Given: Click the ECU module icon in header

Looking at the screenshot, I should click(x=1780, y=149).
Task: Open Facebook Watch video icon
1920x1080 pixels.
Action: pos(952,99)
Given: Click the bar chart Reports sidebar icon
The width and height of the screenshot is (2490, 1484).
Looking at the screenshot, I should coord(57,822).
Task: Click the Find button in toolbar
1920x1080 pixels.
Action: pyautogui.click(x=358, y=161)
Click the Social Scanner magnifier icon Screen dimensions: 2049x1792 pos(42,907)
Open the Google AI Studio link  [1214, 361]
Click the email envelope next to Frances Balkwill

• _WHAT TO PRODUCE_:
Would you transcribe, exactly, the lines running from the one that contains "The width and" through the final line of the listing above? Include both ends and nothing else.

• _FINISHED TASK_:
The width and height of the screenshot is (2490, 1484).
Looking at the screenshot, I should coord(57,822).
Task: Click the Find button in toolbar
1920x1080 pixels.
Action: pyautogui.click(x=358, y=161)
Click the Social Scanner magnifier icon Screen dimensions: 2049x1792 pos(42,907)
Open the Google AI Studio link  [1214, 361]
Click the email envelope next to Frances Balkwill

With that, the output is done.